改めて話すとここまでイライラする相手だっただろうか?と感じるが、それもステイの本性を知ったからこそかもしれない。というか話が進まないから早く聞きたいことだけ話してほしいのだけど。

「無駄話をしにきたつもりはないわ。さっさと知ってること話なさい」

「……わかりました。その前にイチ様の母親はそちらですか?」

被害者面したいのか、どこか辛そうにしながらもようやく本題に入れそうだ。本題の前にミリーナ様について訪ねてくる辺り、やはりゼロの母親とミリーナ様に繋がりがあるということだろうか?

「ええ、ミリーナ・ファブレよ。私に何か気になることが?」

「まあ……案外普通に見えたので驚いただけです」

ミリーナ様が普通に見えて驚いた?一体ステイの中で、ミリーナ様はどんな人だったのか。そう思っていた理由はやっぱりステイが知る秘密にある?

「……貴方とは初対面のはずだけれど」

「まあ、名前だけ知ってたというか」

イチ様と同じで……ということね。ステイが何を知っているかは誰も知らないだけに、ミリーナ様の表情は固い。恐らく証拠になりうるものさえわかっている可能性があるのだから。

「ゼロの母親の名前もわかるの?」

「キャロエ……だったと思います」

間違ってない。さすがにしばらく期間を置いたせいかうろ覚えな部分はありそうだけれど、ある程度は覚えていそうだ。

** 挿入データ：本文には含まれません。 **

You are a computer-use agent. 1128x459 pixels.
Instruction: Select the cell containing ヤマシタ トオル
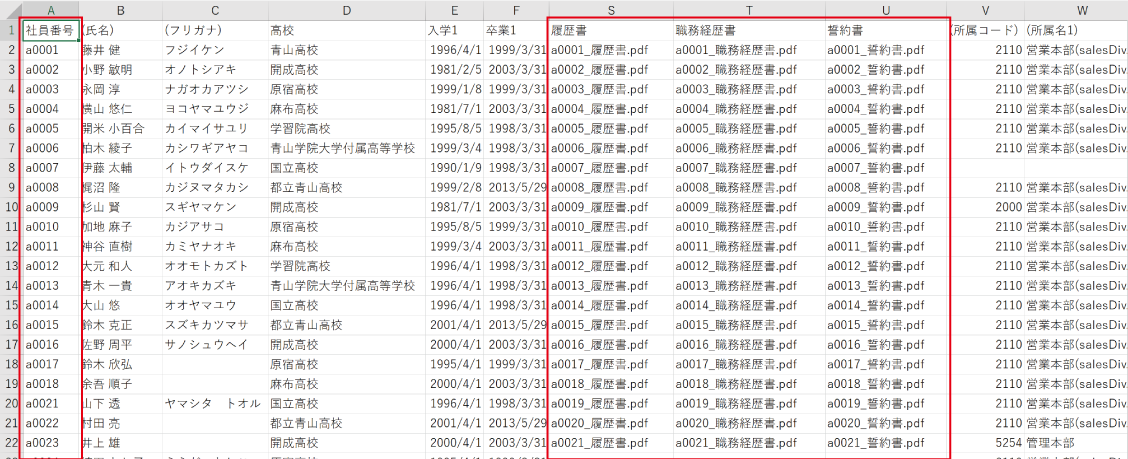pos(213,403)
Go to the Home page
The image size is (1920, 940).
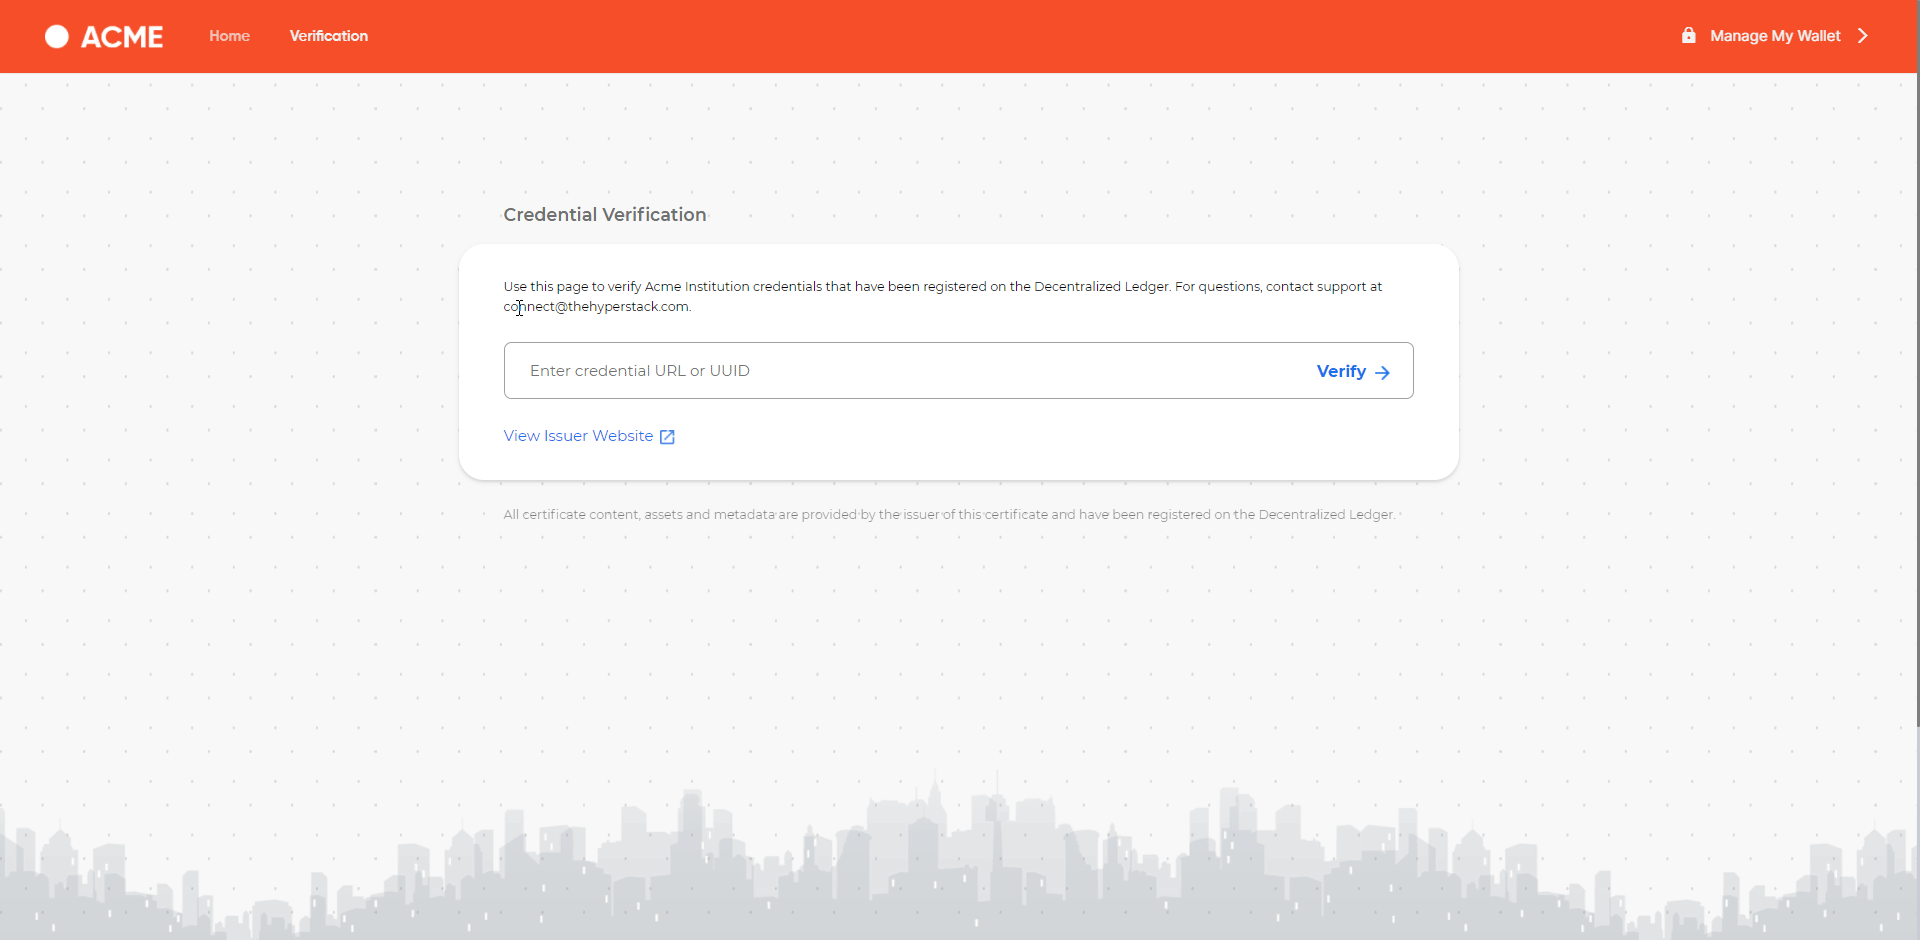(x=229, y=36)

「知っていることを全部教えてくれ………母さんと叔母さんは関係があったのか?叔母さんが何か母さんにしたのか?」

「叔母さん……って言うのはそのミリーナって人………だよね?」

「あ、ああ、そうだ」

さすがに名前を出されないとステイは混乱するようだ。家族関係まで把握しきれていないのだろうか?いや、すぐ確認できた辺り、今曖昧な記憶を整理しているのかもしれない。

ステイが知る秘密はひとつや二つではないだろうから。とにかく思い出せる部分だけでもいいから聞けたら真実に近づけるだろう。

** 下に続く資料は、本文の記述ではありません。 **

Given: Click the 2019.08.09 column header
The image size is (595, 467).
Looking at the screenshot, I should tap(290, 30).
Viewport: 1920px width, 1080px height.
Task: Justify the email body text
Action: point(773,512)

ゼロも本当のことを知りたいからか、今のところステイに対して復讐心は見られない。まあ、真実を知って、周りまで巻き込む気がなくなったのかもしれないが。

「大したことを知ってるわけじゃない……ですけど、キャロエって人のことはあくまでついでに知っただけで、主にミリーナ様についてになるんですけど」

「ミリーナ様について?」

キャロエさんとの関係以外でミリーナ様に何か……秘密があるということ?でもそれがキャロエさんにも関係するかもしれないことを考えれば聞く以外の選択肢はない。

「はい、ミリーナ様は行き過ぎた人間観察が趣味って話……です」

なんでもいいから聞かせてもらおうと返事をする前に、ステイは話してくれた。その気になる一文を。

まさかの人間観察。ただ、行き過ぎたという点が非常に気になるのは………私だけだろうか?